AGTR1 Is Overexpressed in Neuroendocrine Neoplasms, Regulates Secretion and May Potentially Serve as a Target for Molecular Imaging and Therapy

SIMPLE SUMMARY: Clinical management of neuroendocrine neoplasms (NEN), especially of those low in target molecules such as somatostatin receptors, may benefit from the discovery of novel targets.
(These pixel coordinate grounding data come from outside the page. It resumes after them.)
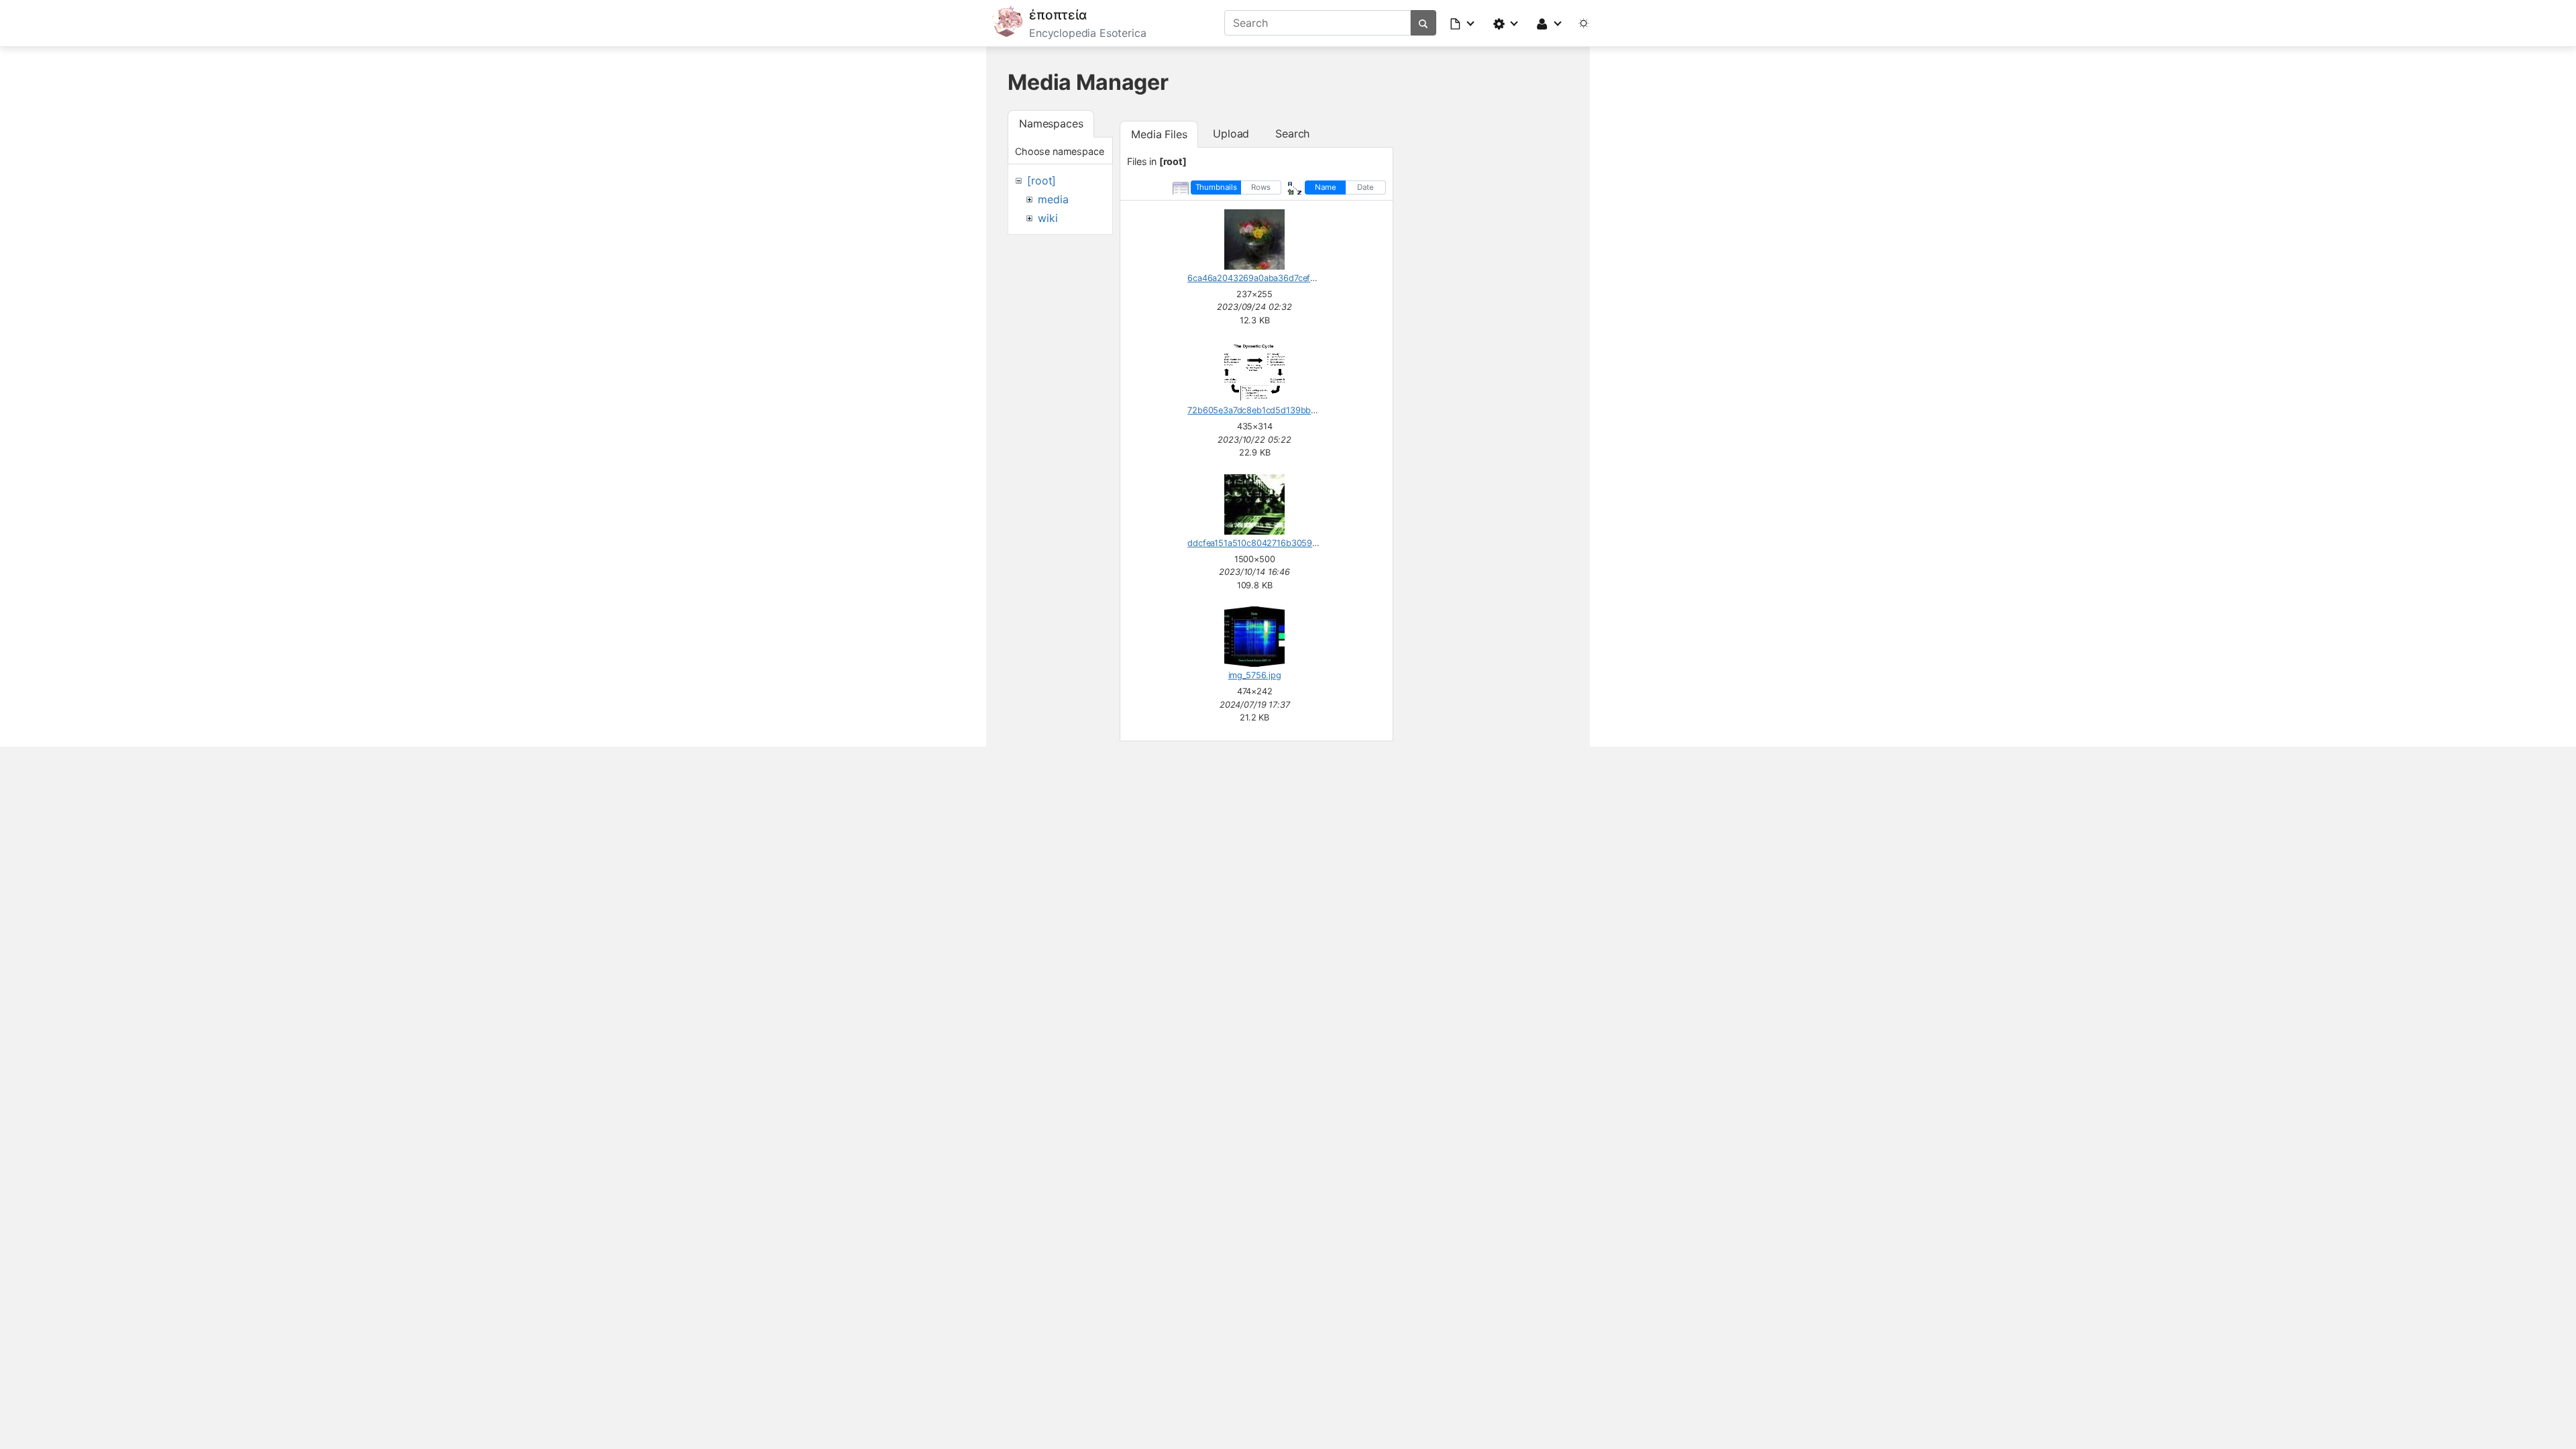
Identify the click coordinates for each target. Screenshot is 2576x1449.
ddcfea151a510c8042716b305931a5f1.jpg (1269, 543)
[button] (1463, 23)
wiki (1047, 218)
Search (1292, 133)
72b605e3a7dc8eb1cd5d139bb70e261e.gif (1272, 410)
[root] (1041, 180)
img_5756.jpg (1254, 675)
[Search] (1423, 23)
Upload (1231, 133)
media (1053, 199)
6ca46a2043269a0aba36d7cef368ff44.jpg (1272, 278)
This study identified and confirmed angiotensin II (ATII) as a strong activator of signaling in NEN cells and its cognate receptor AGTR1 as overexpressed in human small intestinal NEN. NEN cells with high AGTR1 expression exhibited cellular activation and secretion upon stimulation with ATII. AGTR1 ligand saralasin coupled to a fluorescent dye demonstrated tumor accumulation in an animal model of NEN. This proof of concept establishes AGTR1 as a novel target in NEN, paving the way for its potential use in diagnostic PET imaging and radioligand therapy. ABSTRACT: This study identified and confirmed angiotensin II (ATII) as a strong activator of signaling in neuroendocrine neoplasm (NEN) cells. Expression analyses of the ATII receptor type 1 (AGTR1) revealed an upregulation of mRNA levels (RT-qPCR) and radioligand binding (autoradiography) in small-intestinal (n = 71) NEN tissues compared to controls (n = 25). NEN cells with high AGTR1 expression exhibited concentration-dependent calcium mobilization and chromogranin A secretion upon stimulation with ATII, blocked by AGTR1 antagonism and Gαq inhibition. ATII also stimulated serotonin secretion from BON cells. AGTR1 ligand saralasin was coupled to a near-infrared fluorescent (NIRF) dye and tested for its biodistribution in a nude mouse model bearing AGTR1-positive BON and negative QGP-1 xenograft tumors. NIRF imaging showed significantly higher uptake in BON tumors. This proof of concept establishes AGTR1 as a novel target in NEN, paving the way for translational chelator-based probes for diagnostic PET imaging and radioligand therapy.